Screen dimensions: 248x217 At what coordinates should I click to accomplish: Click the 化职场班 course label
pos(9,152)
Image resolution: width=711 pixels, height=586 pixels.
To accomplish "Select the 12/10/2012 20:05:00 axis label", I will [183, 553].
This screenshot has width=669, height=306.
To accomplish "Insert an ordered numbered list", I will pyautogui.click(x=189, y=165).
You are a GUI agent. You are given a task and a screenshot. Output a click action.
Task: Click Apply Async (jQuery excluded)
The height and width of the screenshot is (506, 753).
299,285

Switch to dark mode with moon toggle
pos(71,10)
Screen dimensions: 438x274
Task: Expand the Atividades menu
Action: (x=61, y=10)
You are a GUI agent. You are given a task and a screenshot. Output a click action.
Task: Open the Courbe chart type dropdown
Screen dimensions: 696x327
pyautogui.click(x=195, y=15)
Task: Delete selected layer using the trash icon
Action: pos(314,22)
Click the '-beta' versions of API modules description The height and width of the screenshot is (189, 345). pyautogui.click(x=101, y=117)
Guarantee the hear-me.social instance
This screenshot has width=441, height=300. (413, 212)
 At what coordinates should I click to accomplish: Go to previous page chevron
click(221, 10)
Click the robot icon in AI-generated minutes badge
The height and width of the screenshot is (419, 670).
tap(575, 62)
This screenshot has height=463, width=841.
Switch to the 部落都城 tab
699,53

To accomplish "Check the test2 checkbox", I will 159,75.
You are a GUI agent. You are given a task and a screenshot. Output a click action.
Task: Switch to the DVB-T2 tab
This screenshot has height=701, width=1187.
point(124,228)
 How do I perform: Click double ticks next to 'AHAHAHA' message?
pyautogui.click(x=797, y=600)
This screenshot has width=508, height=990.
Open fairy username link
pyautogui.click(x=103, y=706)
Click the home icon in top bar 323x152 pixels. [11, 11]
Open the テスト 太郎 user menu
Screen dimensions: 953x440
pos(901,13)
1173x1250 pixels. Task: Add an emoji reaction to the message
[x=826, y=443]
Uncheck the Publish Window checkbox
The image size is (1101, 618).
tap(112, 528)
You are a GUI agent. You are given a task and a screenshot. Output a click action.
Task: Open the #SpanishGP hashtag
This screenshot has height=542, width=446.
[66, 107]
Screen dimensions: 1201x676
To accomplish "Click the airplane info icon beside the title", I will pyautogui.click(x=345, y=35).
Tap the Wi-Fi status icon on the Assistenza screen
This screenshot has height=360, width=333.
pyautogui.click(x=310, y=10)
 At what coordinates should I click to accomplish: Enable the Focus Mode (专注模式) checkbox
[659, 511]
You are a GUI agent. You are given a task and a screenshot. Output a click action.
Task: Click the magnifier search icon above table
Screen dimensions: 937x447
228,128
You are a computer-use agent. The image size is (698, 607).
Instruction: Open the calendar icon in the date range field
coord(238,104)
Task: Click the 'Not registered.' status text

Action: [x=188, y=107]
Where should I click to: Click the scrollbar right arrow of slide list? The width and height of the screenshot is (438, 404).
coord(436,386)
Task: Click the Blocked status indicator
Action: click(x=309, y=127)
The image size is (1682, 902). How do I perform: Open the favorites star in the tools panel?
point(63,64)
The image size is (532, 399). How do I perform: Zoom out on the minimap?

====

What to do: From first line to last, transcribe the material exactly.

Output for this task:
Screen dimensions: 248x217 At what coordinates should I click to accomplish: Click the 化职场班 course label
pos(9,152)
Image resolution: width=711 pixels, height=586 pixels.
To accomplish "Select the 12/10/2012 20:05:00 axis label", I will [183, 553].
This screenshot has width=669, height=306.
To accomplish "Insert an ordered numbered list", I will pyautogui.click(x=189, y=165).
You are a GUI agent. You are given a task and a screenshot. Output a click action.
Task: Click Apply Async (jQuery excluded)
The height and width of the screenshot is (506, 753).
299,285

Switch to dark mode with moon toggle
pos(71,10)
Screen dimensions: 438x274
Task: Expand the Atividades menu
Action: (x=61, y=10)
You are a GUI agent. You are given a task and a screenshot. Output a click action.
Task: Open the Courbe chart type dropdown
Screen dimensions: 696x327
pyautogui.click(x=195, y=15)
Task: Delete selected layer using the trash icon
Action: pos(314,22)
Click the '-beta' versions of API modules description The height and width of the screenshot is (189, 345). pyautogui.click(x=101, y=117)
Guarantee the hear-me.social instance
This screenshot has width=441, height=300. (413, 212)
 At what coordinates should I click to accomplish: Go to previous page chevron
click(221, 10)
Click the robot icon in AI-generated minutes badge
The height and width of the screenshot is (419, 670).
tap(575, 62)
This screenshot has height=463, width=841.
Switch to the 部落都城 tab
699,53

To accomplish "Check the test2 checkbox", I will 159,75.
You are a GUI agent. You are given a task and a screenshot. Output a click action.
Task: Switch to the DVB-T2 tab
This screenshot has height=701, width=1187.
point(124,228)
 How do I perform: Click double ticks next to 'AHAHAHA' message?
pyautogui.click(x=797, y=600)
This screenshot has width=508, height=990.
Open fairy username link
pyautogui.click(x=103, y=706)
Click the home icon in top bar 323x152 pixels. [11, 11]
Open the テスト 太郎 user menu
Screen dimensions: 953x440
pos(901,13)
1173x1250 pixels. Task: Add an emoji reaction to the message
[x=826, y=443]
Uncheck the Publish Window checkbox
The image size is (1101, 618).
tap(112, 528)
You are a GUI agent. You are given a task and a screenshot. Output a click action.
Task: Open the #SpanishGP hashtag
This screenshot has height=542, width=446.
[66, 107]
Screen dimensions: 1201x676
To accomplish "Click the airplane info icon beside the title", I will pyautogui.click(x=345, y=35).
Tap the Wi-Fi status icon on the Assistenza screen
This screenshot has height=360, width=333.
pyautogui.click(x=310, y=10)
 At what coordinates should I click to accomplish: Enable the Focus Mode (专注模式) checkbox
[659, 511]
You are a GUI agent. You are given a task and a screenshot. Output a click action.
Task: Click the magnifier search icon above table
Screen dimensions: 937x447
228,128
You are a computer-use agent. The image size is (698, 607).
Instruction: Open the calendar icon in the date range field
coord(238,104)
Task: Click the 'Not registered.' status text

Action: [x=188, y=107]
Where should I click to: Click the scrollbar right arrow of slide list? The width and height of the screenshot is (438, 404).
coord(436,386)
Task: Click the Blocked status indicator
Action: click(x=309, y=127)
The image size is (1682, 902). How do I perform: Open the favorites star in the tools panel?
point(63,64)
The image size is (532, 399). How do I perform: Zoom out on the minimap?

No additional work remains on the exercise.